### [Work to be completed]
From the data below, copy every line that contains the string "cell". Case counts.

:: Listing

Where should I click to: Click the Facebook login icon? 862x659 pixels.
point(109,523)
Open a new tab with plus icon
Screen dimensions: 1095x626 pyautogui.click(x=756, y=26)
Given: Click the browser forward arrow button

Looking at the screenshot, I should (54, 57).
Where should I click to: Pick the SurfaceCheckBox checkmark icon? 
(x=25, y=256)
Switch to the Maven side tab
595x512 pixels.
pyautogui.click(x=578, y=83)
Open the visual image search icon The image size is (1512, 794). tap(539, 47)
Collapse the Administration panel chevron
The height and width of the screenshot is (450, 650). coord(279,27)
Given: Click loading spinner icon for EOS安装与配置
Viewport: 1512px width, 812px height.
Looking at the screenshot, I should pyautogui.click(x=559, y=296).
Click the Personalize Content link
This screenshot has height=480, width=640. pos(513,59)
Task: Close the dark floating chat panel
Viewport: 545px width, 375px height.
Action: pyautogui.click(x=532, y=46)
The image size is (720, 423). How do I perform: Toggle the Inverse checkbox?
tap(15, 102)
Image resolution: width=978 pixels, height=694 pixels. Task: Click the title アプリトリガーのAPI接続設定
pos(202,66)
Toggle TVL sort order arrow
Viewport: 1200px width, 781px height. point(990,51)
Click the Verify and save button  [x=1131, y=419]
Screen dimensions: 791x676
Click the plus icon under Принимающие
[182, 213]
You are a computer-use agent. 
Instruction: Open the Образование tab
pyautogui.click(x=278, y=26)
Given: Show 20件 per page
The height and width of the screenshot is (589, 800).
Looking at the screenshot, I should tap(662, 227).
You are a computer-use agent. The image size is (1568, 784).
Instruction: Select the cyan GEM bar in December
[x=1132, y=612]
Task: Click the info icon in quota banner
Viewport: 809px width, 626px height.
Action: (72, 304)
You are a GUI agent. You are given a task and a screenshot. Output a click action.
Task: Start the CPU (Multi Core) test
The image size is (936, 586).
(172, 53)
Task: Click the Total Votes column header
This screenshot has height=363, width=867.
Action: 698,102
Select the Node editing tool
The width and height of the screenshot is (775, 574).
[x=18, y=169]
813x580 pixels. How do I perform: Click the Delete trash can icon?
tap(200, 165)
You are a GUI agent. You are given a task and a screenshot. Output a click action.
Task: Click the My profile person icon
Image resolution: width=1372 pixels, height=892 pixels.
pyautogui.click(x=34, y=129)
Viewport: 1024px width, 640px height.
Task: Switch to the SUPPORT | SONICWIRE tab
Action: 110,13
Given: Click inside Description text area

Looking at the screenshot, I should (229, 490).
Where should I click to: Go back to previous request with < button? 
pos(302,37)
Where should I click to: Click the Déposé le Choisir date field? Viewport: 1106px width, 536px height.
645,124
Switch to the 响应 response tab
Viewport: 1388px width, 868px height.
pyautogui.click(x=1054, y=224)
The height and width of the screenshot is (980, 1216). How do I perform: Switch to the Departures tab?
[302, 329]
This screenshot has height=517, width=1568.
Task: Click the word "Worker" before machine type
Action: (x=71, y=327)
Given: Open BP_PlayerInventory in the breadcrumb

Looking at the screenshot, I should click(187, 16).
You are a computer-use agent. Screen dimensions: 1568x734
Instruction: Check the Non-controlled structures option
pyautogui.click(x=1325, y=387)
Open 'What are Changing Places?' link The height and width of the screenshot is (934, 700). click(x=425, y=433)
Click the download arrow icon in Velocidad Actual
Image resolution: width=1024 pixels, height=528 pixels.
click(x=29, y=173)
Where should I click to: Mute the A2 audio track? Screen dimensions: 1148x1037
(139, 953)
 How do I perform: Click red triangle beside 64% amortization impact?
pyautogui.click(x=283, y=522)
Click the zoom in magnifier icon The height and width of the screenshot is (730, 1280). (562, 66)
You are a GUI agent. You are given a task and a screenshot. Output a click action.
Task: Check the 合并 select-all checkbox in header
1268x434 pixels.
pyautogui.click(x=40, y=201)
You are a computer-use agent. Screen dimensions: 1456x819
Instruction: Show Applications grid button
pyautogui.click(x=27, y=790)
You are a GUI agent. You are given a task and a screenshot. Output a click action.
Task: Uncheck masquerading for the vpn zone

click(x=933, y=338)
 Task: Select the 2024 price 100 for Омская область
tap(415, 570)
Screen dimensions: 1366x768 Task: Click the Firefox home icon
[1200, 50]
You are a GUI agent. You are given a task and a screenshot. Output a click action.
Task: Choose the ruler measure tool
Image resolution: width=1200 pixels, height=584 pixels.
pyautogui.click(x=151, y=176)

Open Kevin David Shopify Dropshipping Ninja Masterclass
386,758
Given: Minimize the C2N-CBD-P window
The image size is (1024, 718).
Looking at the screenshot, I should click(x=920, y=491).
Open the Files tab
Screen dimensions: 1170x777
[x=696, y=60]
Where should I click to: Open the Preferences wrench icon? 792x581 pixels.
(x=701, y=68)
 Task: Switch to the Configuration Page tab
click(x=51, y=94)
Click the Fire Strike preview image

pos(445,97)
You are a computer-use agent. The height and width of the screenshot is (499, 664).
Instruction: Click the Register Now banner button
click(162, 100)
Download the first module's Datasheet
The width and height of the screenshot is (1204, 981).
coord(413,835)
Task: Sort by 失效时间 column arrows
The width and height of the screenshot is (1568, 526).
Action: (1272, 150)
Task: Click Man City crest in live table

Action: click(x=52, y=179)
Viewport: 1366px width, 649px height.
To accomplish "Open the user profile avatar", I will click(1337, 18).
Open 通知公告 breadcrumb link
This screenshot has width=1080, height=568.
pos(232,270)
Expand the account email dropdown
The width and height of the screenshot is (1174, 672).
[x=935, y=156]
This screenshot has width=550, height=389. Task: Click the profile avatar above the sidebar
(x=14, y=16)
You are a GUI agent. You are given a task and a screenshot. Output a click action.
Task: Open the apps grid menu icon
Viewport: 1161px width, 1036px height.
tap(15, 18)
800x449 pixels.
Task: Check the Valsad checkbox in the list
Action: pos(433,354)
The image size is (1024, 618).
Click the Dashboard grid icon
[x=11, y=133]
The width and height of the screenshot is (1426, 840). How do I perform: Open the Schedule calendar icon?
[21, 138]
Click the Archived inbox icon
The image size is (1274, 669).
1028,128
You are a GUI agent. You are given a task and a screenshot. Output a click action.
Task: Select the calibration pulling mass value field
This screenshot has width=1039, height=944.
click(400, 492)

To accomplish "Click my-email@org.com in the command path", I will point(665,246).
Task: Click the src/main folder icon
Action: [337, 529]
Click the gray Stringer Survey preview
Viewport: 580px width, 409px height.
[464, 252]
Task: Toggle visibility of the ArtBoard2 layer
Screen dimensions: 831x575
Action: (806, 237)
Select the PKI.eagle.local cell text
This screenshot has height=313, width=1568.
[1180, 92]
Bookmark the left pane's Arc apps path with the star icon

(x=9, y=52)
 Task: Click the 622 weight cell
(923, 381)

::::

### [Exercise result]
Select the PKI.eagle.local cell text
 Task: Click the 622 weight cell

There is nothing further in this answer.